# Concurrent Use of CC and Classic



## gnurotic (Oct 17, 2018)

I was reading an old discussion where Victoria stated that there were some workaround for using CC and Classic together, but that they were "messy".

What I want to be able to do is use LR CC to put my photos in the cloud (I have 1TB) so that I would be able to access them on my iPad Pro when I travel.  When I am home I want to be able to make edits on my photos using LR Classic, Photoshop, and various plugins for both.

If I migrate my LR catalog to LR CC will it automatically remove the image files from my local hard drive?  If so, is there some way to keep them?  I would anticipate that after making any changes in LR Classic or Photoshop that I could then import them to LR CC, which would then upload them to the cloud.  Is this how it might work, or am I missing something?  I want to be fairly certain I'm not going to screw anything up before using the migration assistant.


----------



## Jim Wilde (Oct 17, 2018)

If you migrate a Classic catalog into LRCC you are not supposed to carry on syncing that catalog, i.e. catalog migration is the tool designed to facilitate a complete switch from Classic to LRCC. If you do carry on syncing it, there are likely to be some unpredictable consequences....so I wouldn't recommend it.

The "workaround" for using both Classic and LRCC and getting original files into the cloud would be to firstly sync all your image files from Classic (which will put smart previews into the cloud), then when they have all uploaded you them import all the same images into LRCC. When doing that, the system recognises that the files have already been synced as smart previews, so it allows the import and simply uploads the full originals to replace the smart previews.
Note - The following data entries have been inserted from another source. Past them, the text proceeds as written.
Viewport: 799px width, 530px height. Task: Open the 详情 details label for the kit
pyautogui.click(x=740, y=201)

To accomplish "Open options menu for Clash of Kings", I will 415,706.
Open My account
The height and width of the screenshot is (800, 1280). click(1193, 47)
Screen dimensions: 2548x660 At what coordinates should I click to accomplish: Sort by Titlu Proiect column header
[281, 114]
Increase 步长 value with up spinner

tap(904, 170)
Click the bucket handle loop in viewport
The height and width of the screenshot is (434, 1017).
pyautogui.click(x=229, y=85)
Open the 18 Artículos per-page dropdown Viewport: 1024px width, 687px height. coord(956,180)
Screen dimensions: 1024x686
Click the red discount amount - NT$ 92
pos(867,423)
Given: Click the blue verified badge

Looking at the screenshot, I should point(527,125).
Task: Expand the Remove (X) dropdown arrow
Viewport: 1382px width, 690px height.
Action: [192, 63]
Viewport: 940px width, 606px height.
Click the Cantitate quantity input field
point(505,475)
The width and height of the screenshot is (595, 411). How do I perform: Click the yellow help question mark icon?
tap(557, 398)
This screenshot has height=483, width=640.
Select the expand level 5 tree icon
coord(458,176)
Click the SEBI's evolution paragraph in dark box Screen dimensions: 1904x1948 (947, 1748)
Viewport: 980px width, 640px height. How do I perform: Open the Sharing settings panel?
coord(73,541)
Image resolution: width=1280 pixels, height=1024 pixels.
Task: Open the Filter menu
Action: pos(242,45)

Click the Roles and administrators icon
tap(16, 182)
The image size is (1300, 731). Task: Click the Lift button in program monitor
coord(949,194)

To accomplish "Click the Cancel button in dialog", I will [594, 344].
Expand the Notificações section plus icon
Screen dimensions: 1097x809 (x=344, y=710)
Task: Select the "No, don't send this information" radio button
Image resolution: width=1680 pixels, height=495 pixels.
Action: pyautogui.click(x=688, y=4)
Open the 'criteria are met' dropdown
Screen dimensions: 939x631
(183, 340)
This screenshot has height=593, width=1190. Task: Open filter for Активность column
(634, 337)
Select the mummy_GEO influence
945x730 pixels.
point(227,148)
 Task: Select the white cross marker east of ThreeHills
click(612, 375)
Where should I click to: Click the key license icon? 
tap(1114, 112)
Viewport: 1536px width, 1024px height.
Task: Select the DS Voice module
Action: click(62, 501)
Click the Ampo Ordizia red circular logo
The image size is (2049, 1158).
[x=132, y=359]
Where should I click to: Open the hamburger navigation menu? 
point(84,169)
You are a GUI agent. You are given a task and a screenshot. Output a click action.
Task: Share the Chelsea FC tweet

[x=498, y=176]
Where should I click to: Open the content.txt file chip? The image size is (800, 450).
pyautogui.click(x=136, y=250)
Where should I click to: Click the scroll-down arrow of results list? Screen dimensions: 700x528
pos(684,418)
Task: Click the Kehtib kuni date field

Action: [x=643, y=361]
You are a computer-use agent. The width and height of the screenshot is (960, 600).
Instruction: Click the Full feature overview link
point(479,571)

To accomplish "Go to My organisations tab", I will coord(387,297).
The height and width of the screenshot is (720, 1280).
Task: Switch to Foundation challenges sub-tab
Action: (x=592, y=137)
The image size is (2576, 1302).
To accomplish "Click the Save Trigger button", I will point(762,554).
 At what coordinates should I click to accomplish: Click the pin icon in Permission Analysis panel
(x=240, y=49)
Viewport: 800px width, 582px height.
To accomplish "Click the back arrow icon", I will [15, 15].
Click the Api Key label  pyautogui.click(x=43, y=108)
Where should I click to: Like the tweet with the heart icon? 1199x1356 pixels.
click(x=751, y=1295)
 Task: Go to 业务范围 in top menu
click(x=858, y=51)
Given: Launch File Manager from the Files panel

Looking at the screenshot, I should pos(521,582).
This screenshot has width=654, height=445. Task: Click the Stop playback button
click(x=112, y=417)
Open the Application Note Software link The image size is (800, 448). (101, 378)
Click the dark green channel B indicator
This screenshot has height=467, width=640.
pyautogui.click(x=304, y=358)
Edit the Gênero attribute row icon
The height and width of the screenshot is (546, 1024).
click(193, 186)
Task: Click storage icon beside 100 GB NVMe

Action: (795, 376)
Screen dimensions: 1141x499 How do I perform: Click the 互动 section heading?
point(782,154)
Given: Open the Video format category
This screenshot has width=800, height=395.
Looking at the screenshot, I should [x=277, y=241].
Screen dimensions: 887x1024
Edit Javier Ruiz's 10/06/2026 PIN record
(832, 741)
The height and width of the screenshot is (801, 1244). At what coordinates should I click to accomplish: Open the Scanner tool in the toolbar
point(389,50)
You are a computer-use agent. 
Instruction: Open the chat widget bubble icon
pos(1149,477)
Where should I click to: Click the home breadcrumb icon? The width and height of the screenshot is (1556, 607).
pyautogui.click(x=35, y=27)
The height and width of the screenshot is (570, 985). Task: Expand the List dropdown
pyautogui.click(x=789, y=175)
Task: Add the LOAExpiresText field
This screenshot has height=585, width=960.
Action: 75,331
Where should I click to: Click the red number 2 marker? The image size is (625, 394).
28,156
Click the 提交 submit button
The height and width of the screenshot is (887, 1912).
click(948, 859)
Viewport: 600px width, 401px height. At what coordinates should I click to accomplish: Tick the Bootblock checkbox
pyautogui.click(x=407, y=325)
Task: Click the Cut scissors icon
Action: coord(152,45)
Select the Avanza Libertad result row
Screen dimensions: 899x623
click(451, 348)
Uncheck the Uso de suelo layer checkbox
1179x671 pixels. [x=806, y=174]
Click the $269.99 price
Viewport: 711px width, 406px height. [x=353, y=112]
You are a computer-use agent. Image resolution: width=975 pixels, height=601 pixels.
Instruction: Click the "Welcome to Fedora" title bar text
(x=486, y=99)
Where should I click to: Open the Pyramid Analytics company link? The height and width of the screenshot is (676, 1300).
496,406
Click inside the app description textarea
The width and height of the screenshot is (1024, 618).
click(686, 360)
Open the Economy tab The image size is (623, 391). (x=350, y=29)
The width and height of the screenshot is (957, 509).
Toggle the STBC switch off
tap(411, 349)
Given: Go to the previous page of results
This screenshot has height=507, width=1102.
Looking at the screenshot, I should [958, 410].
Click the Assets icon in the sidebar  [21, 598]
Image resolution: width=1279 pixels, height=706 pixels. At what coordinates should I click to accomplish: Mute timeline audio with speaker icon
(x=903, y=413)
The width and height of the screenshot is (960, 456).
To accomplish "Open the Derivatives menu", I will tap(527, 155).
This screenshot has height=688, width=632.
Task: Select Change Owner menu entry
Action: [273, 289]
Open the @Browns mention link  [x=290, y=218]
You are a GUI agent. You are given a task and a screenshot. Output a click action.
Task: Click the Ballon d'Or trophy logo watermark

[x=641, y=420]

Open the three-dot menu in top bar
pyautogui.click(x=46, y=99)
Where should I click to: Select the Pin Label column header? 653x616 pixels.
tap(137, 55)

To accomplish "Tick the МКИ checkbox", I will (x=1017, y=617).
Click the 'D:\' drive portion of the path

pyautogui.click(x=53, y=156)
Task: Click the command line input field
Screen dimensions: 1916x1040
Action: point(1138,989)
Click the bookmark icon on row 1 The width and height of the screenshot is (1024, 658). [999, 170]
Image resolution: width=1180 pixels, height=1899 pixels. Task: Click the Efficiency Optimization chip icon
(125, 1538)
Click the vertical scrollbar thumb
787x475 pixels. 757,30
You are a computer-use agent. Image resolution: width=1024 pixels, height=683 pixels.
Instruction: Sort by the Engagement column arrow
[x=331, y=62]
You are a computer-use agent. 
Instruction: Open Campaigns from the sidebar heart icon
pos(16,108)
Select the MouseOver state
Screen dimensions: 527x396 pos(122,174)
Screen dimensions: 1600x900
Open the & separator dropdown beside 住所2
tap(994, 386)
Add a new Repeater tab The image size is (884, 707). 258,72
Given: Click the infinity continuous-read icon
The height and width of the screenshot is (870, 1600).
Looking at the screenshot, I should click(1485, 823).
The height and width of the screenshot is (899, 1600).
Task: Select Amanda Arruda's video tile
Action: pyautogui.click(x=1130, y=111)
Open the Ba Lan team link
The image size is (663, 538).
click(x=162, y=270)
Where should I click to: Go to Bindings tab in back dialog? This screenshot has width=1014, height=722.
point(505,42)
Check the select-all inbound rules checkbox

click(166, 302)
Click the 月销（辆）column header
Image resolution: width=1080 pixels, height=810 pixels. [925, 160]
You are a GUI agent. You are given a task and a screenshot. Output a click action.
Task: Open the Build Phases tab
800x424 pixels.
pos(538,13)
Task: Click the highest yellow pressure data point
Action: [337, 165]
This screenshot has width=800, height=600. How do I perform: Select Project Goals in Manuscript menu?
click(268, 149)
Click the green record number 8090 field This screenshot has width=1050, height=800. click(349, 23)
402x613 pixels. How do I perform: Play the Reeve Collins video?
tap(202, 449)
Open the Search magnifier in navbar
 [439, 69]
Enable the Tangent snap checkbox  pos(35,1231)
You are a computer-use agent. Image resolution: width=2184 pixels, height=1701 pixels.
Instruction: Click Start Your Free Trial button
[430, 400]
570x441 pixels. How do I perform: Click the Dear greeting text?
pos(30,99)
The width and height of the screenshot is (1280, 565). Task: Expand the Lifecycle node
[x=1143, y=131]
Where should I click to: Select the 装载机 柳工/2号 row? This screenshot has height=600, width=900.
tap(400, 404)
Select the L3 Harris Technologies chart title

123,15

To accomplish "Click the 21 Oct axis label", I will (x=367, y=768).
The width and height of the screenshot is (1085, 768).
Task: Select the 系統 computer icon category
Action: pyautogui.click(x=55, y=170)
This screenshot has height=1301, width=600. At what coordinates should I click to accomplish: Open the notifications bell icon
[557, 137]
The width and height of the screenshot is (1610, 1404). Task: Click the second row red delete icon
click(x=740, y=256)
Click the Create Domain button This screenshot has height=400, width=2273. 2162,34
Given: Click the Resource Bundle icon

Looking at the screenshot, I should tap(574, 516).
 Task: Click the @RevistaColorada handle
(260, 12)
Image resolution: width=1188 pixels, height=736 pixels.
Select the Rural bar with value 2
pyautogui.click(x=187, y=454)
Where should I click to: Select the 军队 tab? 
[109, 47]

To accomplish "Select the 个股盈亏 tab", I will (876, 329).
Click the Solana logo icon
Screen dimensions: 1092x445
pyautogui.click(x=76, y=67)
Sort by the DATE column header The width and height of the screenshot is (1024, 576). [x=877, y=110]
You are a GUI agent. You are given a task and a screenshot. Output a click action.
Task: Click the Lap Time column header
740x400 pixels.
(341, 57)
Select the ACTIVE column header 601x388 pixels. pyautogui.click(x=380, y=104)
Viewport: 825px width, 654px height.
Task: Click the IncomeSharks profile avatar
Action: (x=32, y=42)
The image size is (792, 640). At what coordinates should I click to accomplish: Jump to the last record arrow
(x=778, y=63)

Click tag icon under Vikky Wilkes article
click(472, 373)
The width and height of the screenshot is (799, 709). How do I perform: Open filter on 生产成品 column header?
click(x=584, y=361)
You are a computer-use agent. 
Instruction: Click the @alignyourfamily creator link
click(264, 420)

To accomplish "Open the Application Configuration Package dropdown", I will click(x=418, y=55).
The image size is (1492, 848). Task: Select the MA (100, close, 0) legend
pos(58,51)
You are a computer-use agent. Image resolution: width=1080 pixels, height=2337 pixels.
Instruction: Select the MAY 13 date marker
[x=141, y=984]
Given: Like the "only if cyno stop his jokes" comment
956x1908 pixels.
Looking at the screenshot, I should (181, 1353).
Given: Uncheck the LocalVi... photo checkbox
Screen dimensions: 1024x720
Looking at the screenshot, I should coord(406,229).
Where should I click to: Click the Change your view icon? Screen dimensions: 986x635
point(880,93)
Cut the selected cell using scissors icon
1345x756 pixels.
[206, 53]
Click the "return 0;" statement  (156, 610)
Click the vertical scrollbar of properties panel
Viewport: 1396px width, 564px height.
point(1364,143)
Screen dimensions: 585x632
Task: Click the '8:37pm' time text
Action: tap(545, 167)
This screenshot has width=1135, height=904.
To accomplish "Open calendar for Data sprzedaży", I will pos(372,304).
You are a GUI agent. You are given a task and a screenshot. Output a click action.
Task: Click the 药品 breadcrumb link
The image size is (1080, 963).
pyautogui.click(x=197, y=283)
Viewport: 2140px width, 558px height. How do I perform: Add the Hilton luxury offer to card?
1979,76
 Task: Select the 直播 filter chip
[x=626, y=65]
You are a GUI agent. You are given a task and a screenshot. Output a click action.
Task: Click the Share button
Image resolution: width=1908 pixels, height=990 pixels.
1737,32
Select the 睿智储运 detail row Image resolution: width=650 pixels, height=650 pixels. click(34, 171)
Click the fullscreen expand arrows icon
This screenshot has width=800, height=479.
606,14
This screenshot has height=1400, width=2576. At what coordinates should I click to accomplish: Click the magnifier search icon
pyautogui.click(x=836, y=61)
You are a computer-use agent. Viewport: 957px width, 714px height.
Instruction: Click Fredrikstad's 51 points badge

Classic is made aware that the smart previews have been replaced with originals, but there should be no untoward consequences.  

A question for you: do you actually need originals in the cloud? Most of the time the smart previews that you upload if you sync from Classic would be "good enough" on your iPad Pro.


----------



## gnurotic (Oct 18, 2018)

Jim Wilde said:


> If you migrate a Classic catalog into LRCC you are not supposed to carry on syncing that catalog, i.e. catalog migration is the tool designed to facilitate a complete switch from Classic to LRCC. If you do carry on syncing it, there are likely to be some unpredictable consequences....so I wouldn't recommend it.
> 
> The "workaround" for using both Classic and LRCC and getting original files into the cloud would be to firstly sync all your image files from Classic (which will put smart previews into the cloud), then when they have all uploaded you them import all the same images into LRCC. When doing that, the system recognises that the files have already been synced as smart previews, so it allows the import and simply uploads the full originals to replace the smart previews. Classic is made aware that the smart previews have been replaced with originals, but there should be no untoward consequences.
> 
> A question for you: do you actually need originals in the cloud? Most of the time the smart previews that you upload if you sync from Classic would be "good enough" on your iPad Pro.



Thanks for that info.  How large are the smart preview files?  My concern is that I shoot and save raw files, and I may want to work with them on my iPad with software like Snapseed which has some raw processing options.


----------



## Jim Wilde (Oct 18, 2018)

They're 2560 px on the long edge, fine for viewing and some edits, but probably not good enough if you want to take the file outside the LRCC apps.


----------